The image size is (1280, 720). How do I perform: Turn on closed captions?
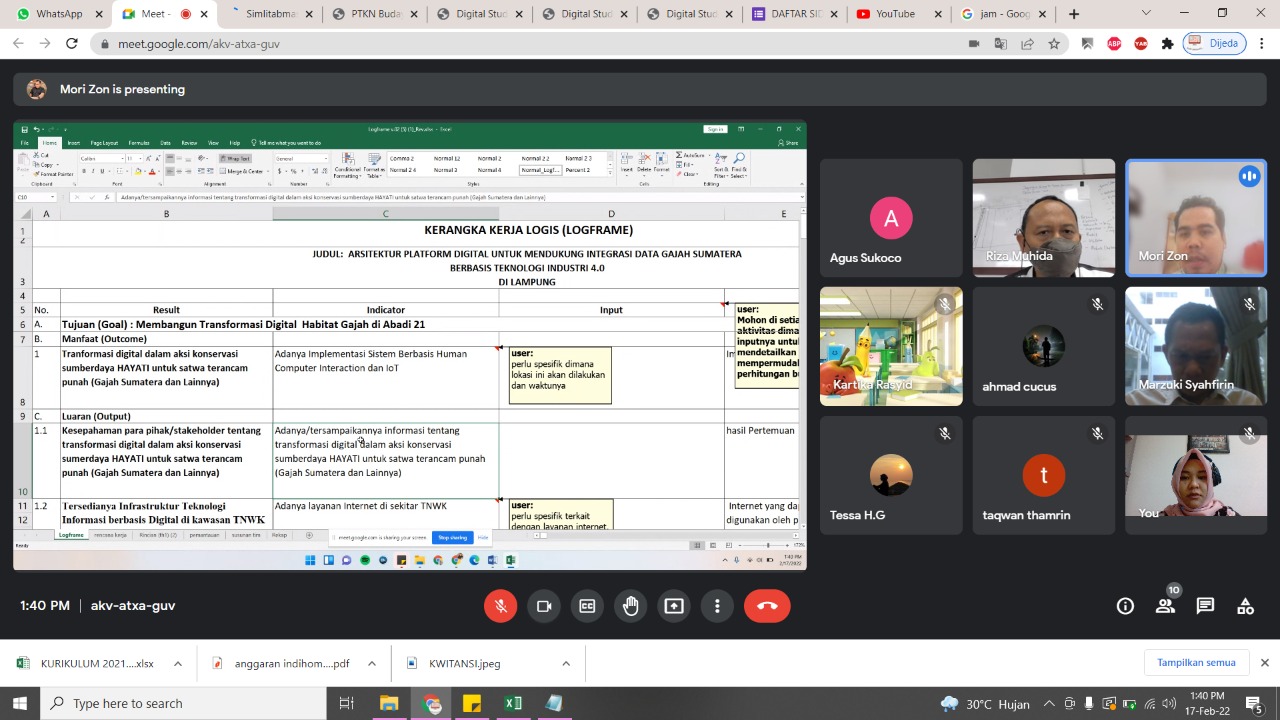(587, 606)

---

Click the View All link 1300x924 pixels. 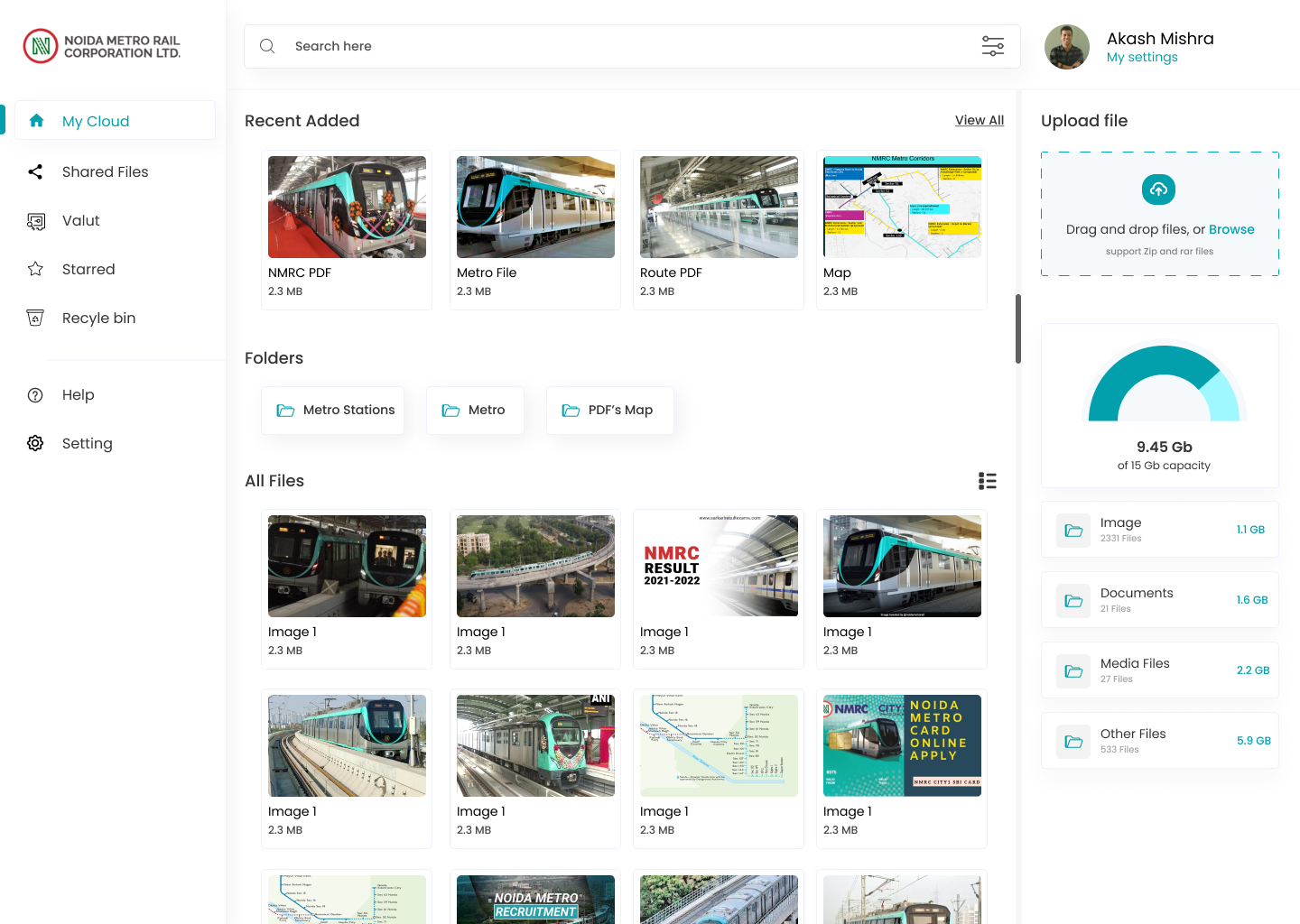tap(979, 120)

---

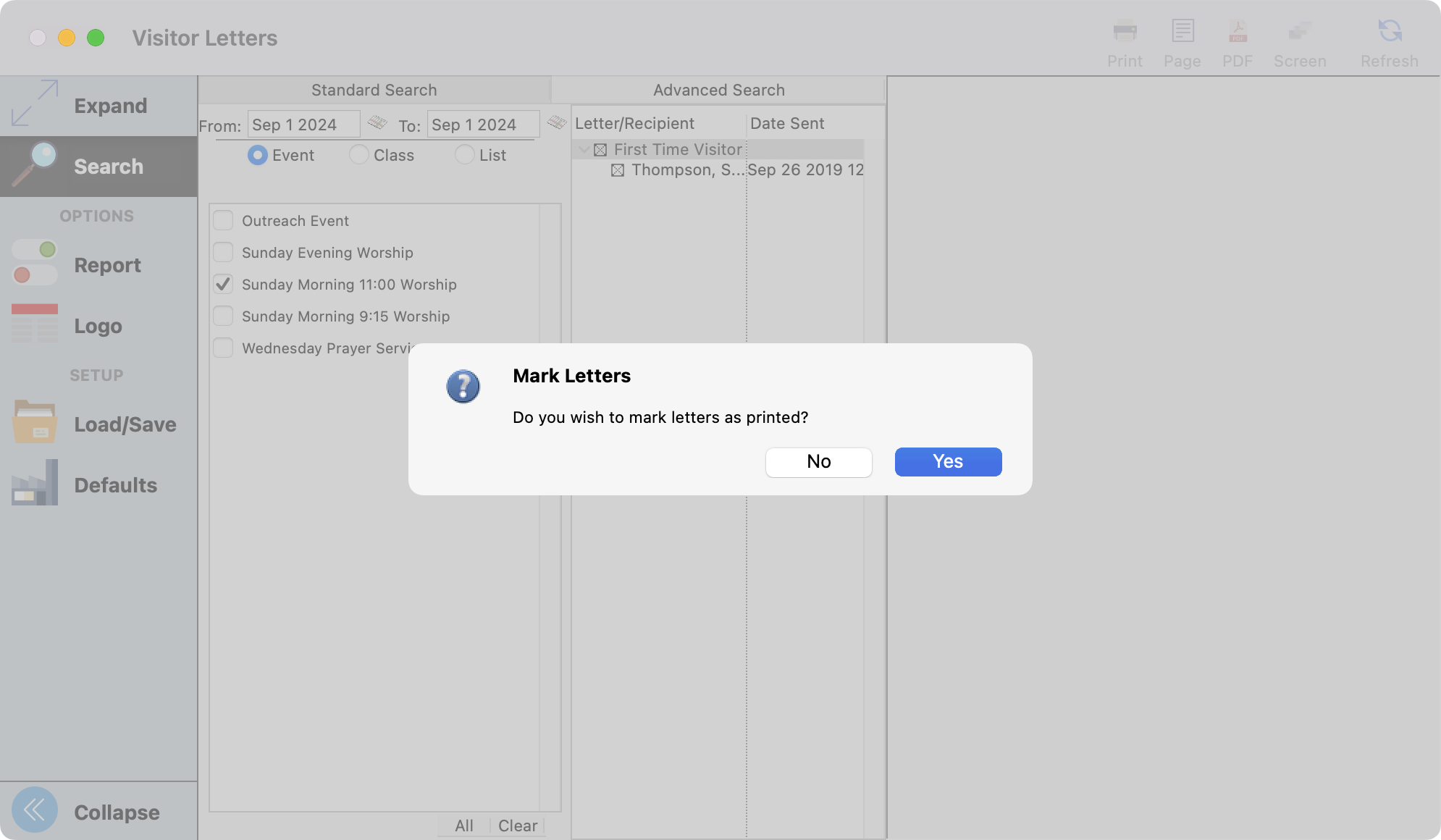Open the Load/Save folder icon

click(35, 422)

DIRECTIONS FOR THIS TASK:
Locate every line in the records above that contains the string "perform" and copy each such line in full. Matching is case-sensitive.

RESULT OF THE TASK:
The image size is (1280, 720). How do I perform: Turn on closed captions?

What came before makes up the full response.